Abstract
Background: Policy is increasingly being promoted as an important public health tool for tackling obesity. Pressures are mounting for healthy food policy in New Zealand public hospitals as a means of role-modelling healthy eating. Food policy can be used in the hospital setting to ensure the nutrition quality of food and foodservices. Currently, there is no government policy directing the quality of food in NZ hospitals, possibly because there is no research on food policy in the twenty NZ District Health Boards (DHBs). Balanced Score Cards are known to be an effective means of assessing policy and health system performance, however there are no Balanced Score Cards for assessing the ‘nutrition sensitivity’ of DHB food policy.
Objective: The aim of this project was to develop and apply a Balanced Score Card of ‘nutrition sensitivity’ indicators to New Zealand DHB food and beverage policy. Secondly, the study aims to explore the barriers to, and facilitators of, food and beverage related policy in New Zealand DHBs.
Methods: A single case study design was used to assess the nutrition sensitivity of DHB food and beverage policies and the DHB policymaking processes. Both quantitative and qualitative research methods were used. A Balanced Score Card created from best practice nutrition policy guidelines was used to assess the nutrition sensitivity of documented DHB policies, resulting in each DHB’s policy receiving a nutrition sensitive score. The score card had three components (development, implementation and monitoring, and nutrition quality indicators). Semi-structured interviews were conducted with policy advocates from each DHB. The interviews explored the experiences of policy advocates involved in food and beverage policy, with a focus on the barriers to, and facilitators of, policy processes. Interview transcripts were analysed thematically using a general inductive approach.

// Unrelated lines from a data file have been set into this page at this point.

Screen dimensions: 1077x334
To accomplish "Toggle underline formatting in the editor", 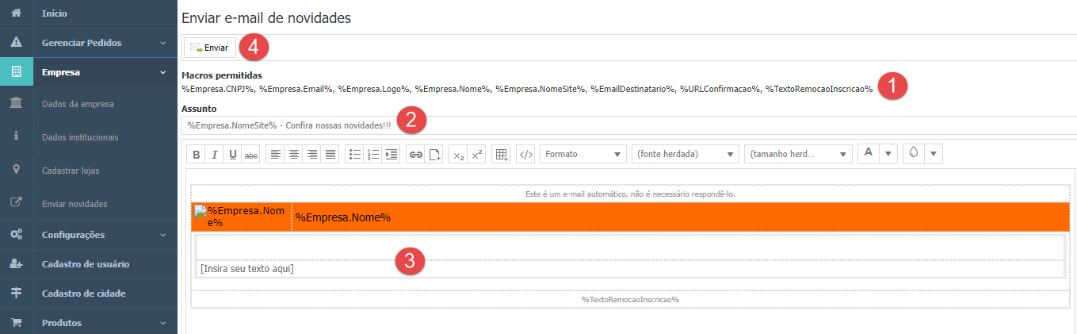I will click(x=232, y=155).

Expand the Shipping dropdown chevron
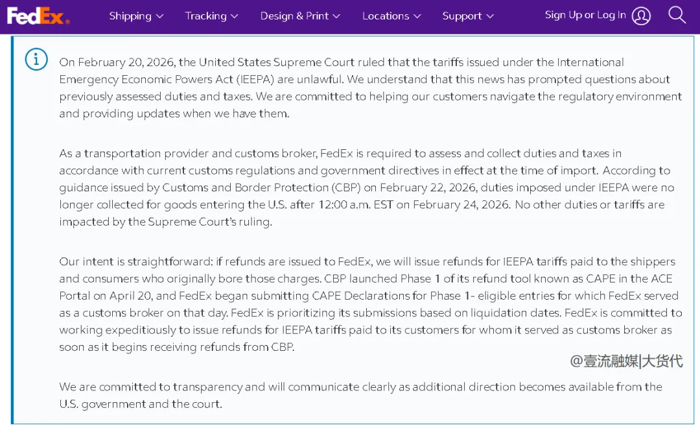click(159, 16)
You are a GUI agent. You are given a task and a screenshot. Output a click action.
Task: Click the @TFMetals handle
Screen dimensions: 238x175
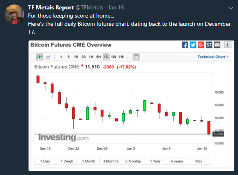(89, 7)
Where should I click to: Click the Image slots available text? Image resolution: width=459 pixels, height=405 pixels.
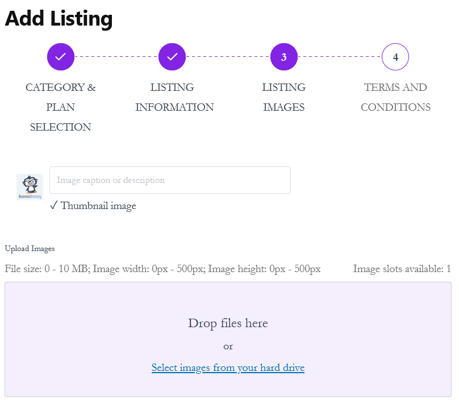(402, 269)
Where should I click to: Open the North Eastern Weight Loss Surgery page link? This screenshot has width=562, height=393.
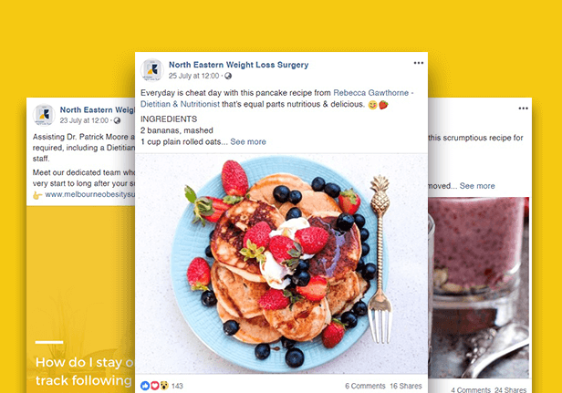[238, 65]
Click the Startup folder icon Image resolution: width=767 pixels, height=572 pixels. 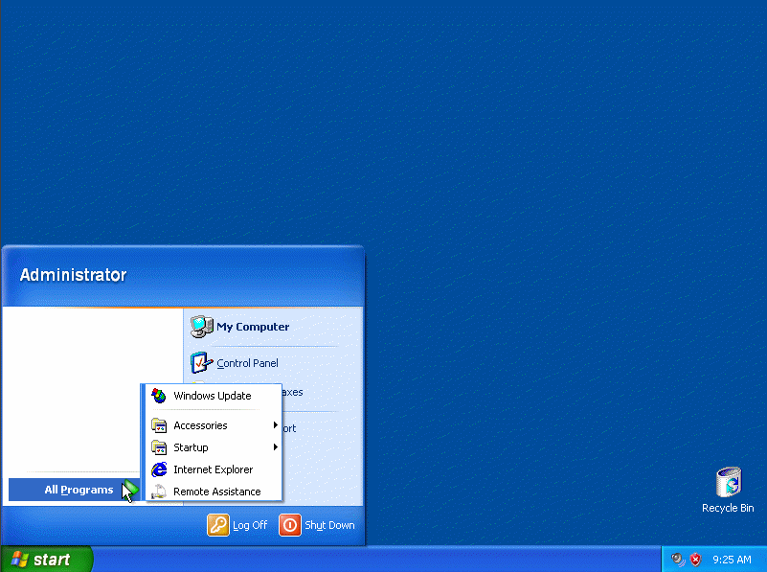point(159,447)
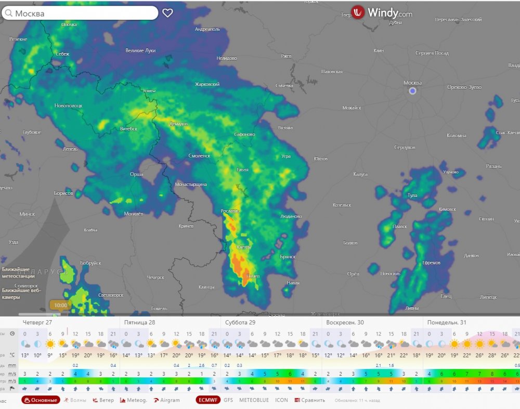Screen dimensions: 520x409
Task: Open the Ветер wind forecast view
Action: (x=103, y=400)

Results: Healthy food environment policies for staff and visitors are prevalent across DHBs, with thirteen DHBs having active policy and five DHBs with policy under development. Only three DHBs had food and beverage policy for inpatients. There was a wide variation in the nutrition sensitivity scores across DHB policies. The most nutrition sensitive policies had the largest amount of detail, were the most recent, and were written by Dietitians. In general policies received a low score for their level of detail on implementation and monitoring. Analysis of interview transcripts produced six overarching themes for the factors which influence the DHB policy development and implementation process. These are; the presence of a ‘Policy Champion’, DHB senior management support, internal staff culture, external political environment, food contractors, and the evidence base for policy development. The main finding was that the elected Board and senior management have the strongest influence on food policy. Support from senior management for food policy resulted in a smoother implementation and more nutrition sensitive policy for the DHB.
Conclusion: In New Zealand DHBs hospitals are role modelling healthy eating environments with the use of nutrition sensitive food and beverage policy for their staff and visitors. However these hospitals are unlikely to have Board approved food policy for their inpatients. This is concerning considering Dietitians, the traditional ‘gate-keepers’ of NZ hospital food quality, are moving away from foodservice into clinical roles. The development of nutrition sensitive policy should be a focus for DHBs and the Balanced Score Card developed in this study is a tool to guide food policy development and evaluation. Senior management have a strong influence on the quality of food policy and should support evidence based policy development to create a health promoting environment alongside patient treatment goals.